NOTRE CONTRIBUTION A ‘MAURICE, ILE DURABLE’
Pour défendre la vie paisible à Flic en Flac, en mai 2007, j’ai créé une organisation non gouvernementale : l’Association pour le Développement Durable de Flic en Flac’, enregistrée aux Registrar of Associations mauricien le 13 févier 2008.
Notre ong cherche d’abord à ce que toute l’Ile Maurice et plus spécialement Flic en Flic reste un endroit agréable à vivre, tout en soutenant un développement contrôlé et durable pour le bien-être de tous ses habitants présents et futurs.
Elle veut favoriser également la cohabitation harmonieuse des touristes et des Mauriciens et des Mauriciens entre eux.
Elle promeut le respect de la nature, la propreté et l’esthétique du village, la protection de la mer et de ses habitants, dont actuellement les dauphins demandent le plus d’urgence.
Pour réaliser tous ces buts, nous ciblons les enfants en soutenant l’école primaire du village.

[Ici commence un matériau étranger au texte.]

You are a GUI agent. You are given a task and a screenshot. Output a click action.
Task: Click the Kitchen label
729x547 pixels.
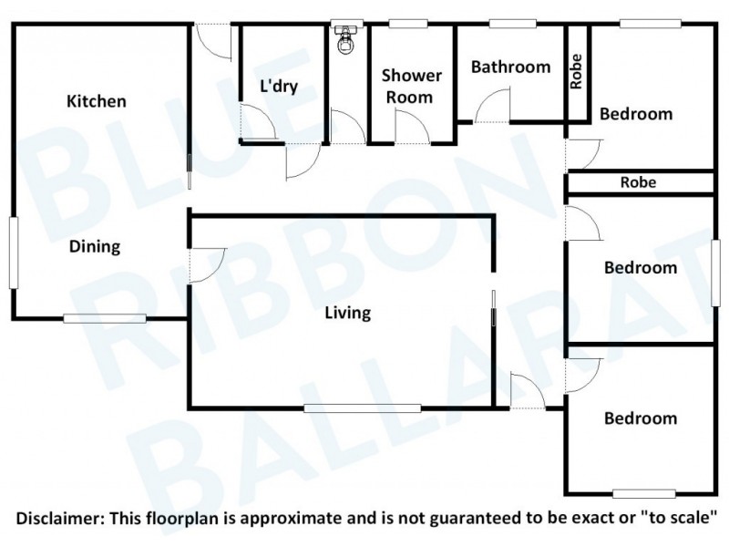pos(97,101)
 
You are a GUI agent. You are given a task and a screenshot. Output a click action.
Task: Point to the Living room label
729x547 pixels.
pos(348,313)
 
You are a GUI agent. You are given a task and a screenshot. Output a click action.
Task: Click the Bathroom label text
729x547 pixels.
pos(510,67)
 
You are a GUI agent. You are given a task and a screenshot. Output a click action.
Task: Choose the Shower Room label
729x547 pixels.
pos(412,86)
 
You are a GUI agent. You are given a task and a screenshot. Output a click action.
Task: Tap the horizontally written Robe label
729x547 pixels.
pos(638,182)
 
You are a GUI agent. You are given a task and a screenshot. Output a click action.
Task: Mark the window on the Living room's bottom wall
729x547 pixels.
pos(363,408)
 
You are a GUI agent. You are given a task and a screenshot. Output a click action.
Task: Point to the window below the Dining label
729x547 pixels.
pos(105,318)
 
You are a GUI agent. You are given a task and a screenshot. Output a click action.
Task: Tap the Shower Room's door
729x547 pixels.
pos(412,126)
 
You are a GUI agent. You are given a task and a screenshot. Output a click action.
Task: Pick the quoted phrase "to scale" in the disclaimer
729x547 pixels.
pos(683,519)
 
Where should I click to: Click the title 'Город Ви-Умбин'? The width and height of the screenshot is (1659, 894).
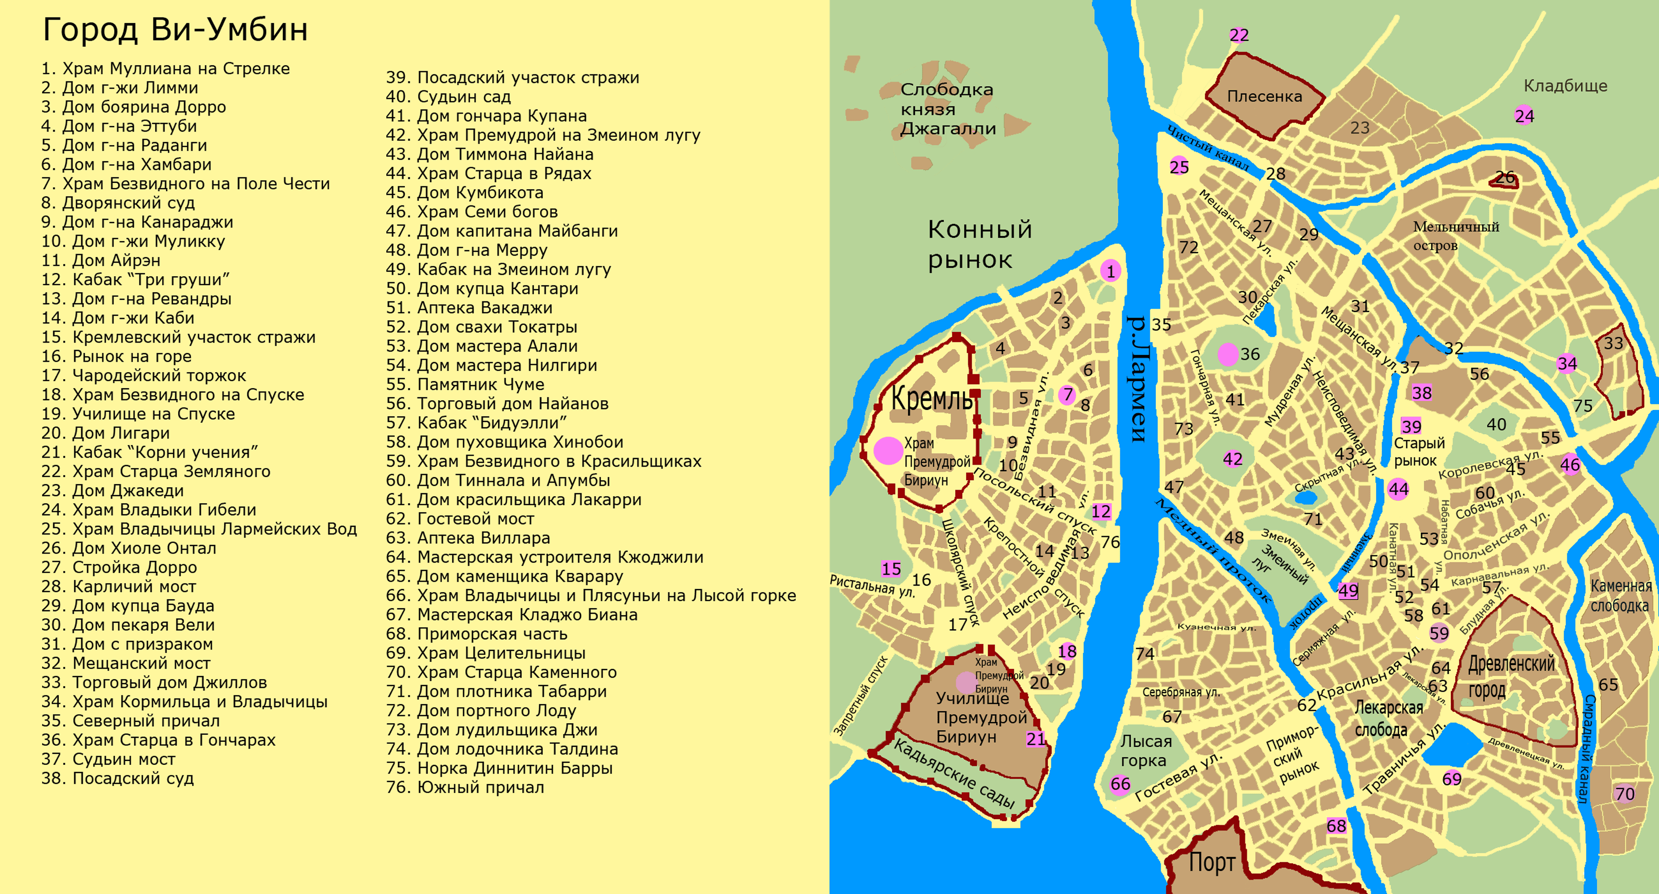[175, 30]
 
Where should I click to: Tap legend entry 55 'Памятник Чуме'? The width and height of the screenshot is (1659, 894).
[465, 385]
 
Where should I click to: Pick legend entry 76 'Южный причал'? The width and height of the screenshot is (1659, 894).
[465, 788]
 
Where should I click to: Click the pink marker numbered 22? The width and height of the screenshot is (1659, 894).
[1239, 36]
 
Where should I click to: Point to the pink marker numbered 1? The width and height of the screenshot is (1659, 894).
[1110, 271]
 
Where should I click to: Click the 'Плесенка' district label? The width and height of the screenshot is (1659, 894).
[1264, 97]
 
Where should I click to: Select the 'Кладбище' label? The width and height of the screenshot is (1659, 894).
[1565, 86]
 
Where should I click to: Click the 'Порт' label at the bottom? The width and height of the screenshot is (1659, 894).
[1212, 862]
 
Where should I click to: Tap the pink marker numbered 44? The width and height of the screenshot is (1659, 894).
[1398, 489]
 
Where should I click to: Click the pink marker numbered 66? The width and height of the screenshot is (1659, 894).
[1120, 785]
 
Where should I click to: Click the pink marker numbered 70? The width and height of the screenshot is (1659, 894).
[1624, 794]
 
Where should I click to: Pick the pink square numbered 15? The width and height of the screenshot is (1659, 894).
[890, 569]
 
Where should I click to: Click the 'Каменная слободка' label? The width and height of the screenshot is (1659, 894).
[1620, 596]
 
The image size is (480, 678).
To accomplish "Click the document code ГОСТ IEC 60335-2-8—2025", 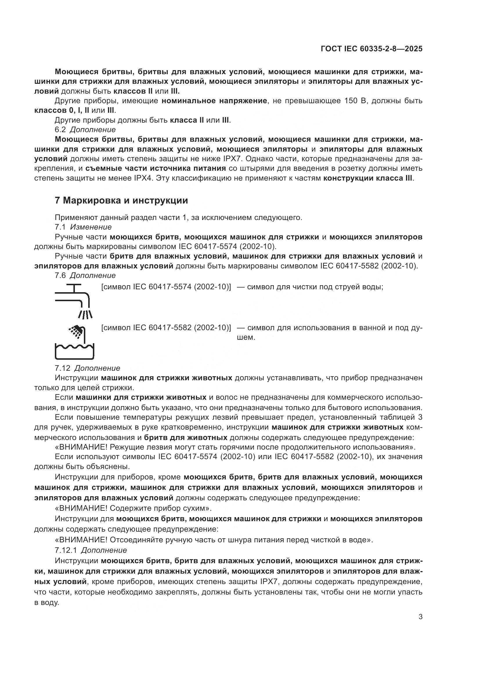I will tap(371, 49).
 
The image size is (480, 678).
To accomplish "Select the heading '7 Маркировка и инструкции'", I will tap(121, 201).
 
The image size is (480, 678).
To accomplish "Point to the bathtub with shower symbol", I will tap(74, 343).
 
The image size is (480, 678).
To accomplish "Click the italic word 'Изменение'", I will tap(91, 227).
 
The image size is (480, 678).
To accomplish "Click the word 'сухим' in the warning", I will tap(196, 508).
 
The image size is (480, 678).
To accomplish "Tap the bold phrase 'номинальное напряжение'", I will tap(214, 101).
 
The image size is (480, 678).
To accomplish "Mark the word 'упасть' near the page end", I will tap(409, 592).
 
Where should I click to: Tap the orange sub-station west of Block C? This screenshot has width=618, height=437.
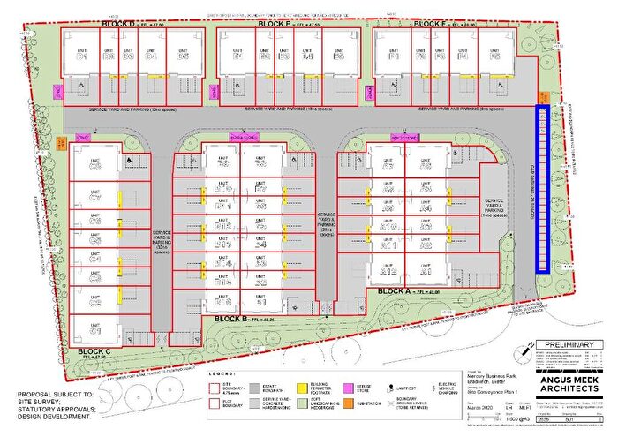click(61, 142)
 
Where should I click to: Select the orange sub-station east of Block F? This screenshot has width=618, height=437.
click(546, 98)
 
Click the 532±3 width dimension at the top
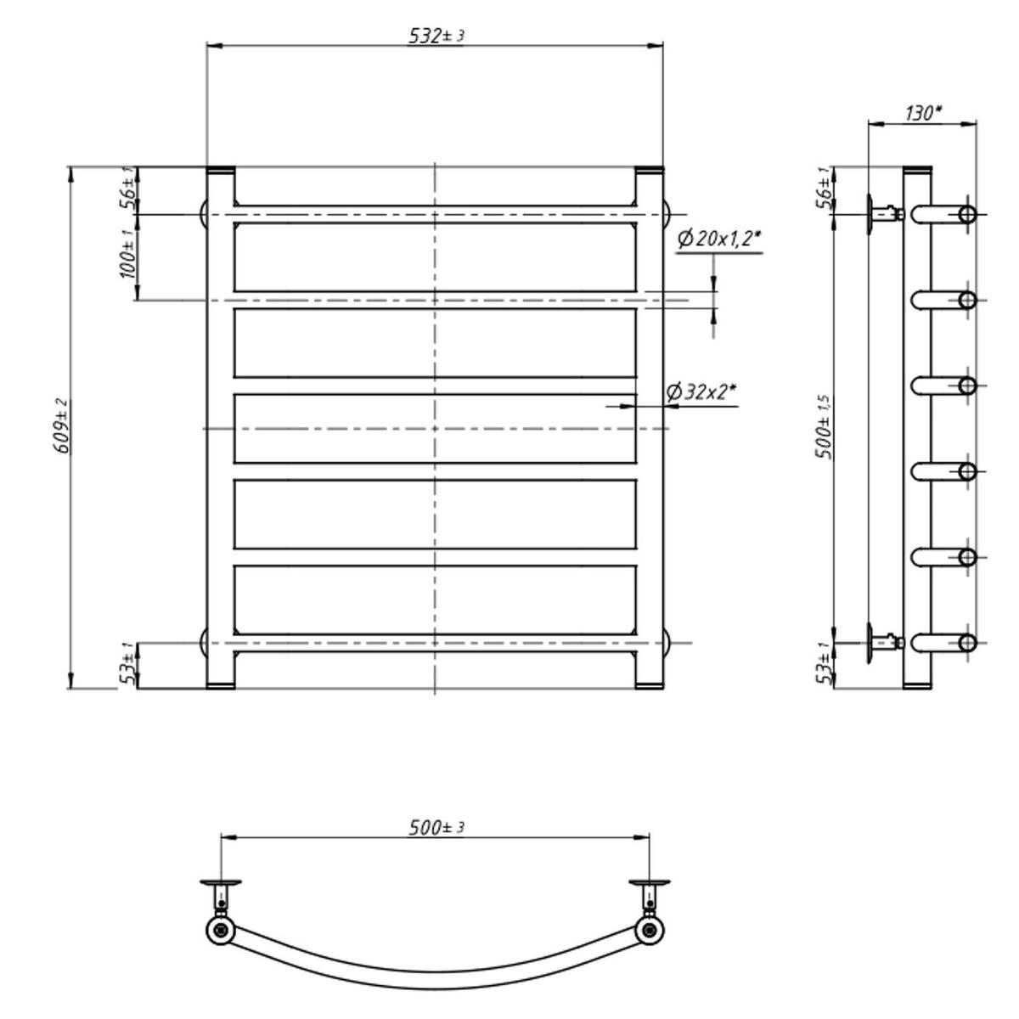[436, 36]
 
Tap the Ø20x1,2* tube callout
[719, 239]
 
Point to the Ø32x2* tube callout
[701, 391]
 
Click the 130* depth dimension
[924, 113]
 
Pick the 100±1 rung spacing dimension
[127, 255]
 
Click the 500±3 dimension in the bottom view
[436, 827]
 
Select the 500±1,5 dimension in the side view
[825, 427]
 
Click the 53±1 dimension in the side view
[825, 663]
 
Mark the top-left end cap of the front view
[221, 171]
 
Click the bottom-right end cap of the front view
[650, 685]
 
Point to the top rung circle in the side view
[968, 215]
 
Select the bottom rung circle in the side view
[968, 643]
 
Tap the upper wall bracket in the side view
[884, 214]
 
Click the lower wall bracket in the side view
[884, 643]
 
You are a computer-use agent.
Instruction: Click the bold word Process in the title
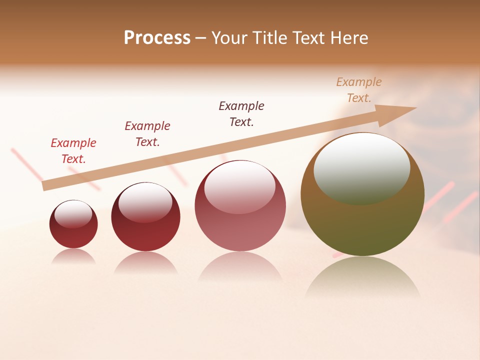(157, 38)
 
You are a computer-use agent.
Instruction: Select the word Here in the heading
(348, 38)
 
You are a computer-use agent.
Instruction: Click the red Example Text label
(74, 150)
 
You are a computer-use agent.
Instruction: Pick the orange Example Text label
(359, 90)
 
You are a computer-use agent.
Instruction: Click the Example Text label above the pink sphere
(242, 114)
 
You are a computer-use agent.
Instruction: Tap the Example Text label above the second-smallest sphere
(148, 134)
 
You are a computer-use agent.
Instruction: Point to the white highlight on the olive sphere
(362, 168)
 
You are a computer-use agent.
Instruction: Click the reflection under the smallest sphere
(74, 256)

Nous proposons des campagnes de sensibilisation pour les petits du village. Nous avons terminé la bibliothèque du village grâce à la générosité des vacanciers du
NILAYA.
Nous avions initié le mouvement de prévention et de nettoyage pour éradiquer le chikungunya.
Nous luttons contre le bruit et les dangers causés par les locations sauvages. Nous essayons de limiter les constructions hors normes.
Nous protégeons notre sécurité en nous organisant dans ‘Neighbourhood Watch’. Dans le cadre de cette action, nous organisons une fête annuelle de quartier, pour que tous les habitants des nouveaux quartiers de Flic en Flac se connaissent.
Nous soutenons une initiative, qui développe le sens créatif des enfants habitant le village voisin, Tamarin. Les vacanciers du NILAYA peuvent leur apporter du matériel artistique, (couleurs, papiers) et visiter leurs ateliers de travail tous les dimanches matin.
Un sujet, qui nous tient particulièrement à coeur :
L’ADDFF aimerait remettre en question le manque de planification global de l’urbanisme à l’Ile Maurice. Ceci est surtout visible à Flic en Flac. Dans ce village balnéaire, où il fait naturellement chaud, l’aération du vent rafraîchissant de la montagne est bloquée par le dessin aberrant des rues, la ventilation par le poumon du ruisseau est restreinte, les arbres sont abattus pour faire place aux maisons, qui peuvent maintenant prendre toute l’étendu du terrain et s’élever jusqu’à 20 mètres. Le déversement de l’eau de la pluie n’est plus freiné et elle coule d’un coup dans le lagon. Quand il pleut, les inondations sont de plus en plus brutales. Les drains sont comblés par les constructions et ne remplissent plus leur rôle d’évacuation. D’autres drains sont construits dans le vide et leur eau stagnante est un lieu de reproduction pour les moustiques.
Du côté de la mer, l’érosion s’en prend à la plage. Même les plus petits cyclones vident le sable, le déversent dans la mer et étouffent coraux et poissons. Les racines des filaos poussent dans le vide. Les gabions et le déplacement des constructions illicites de deux hôtels ne remédient plus à la situation, les extravagances du réchauffement a pris le relais.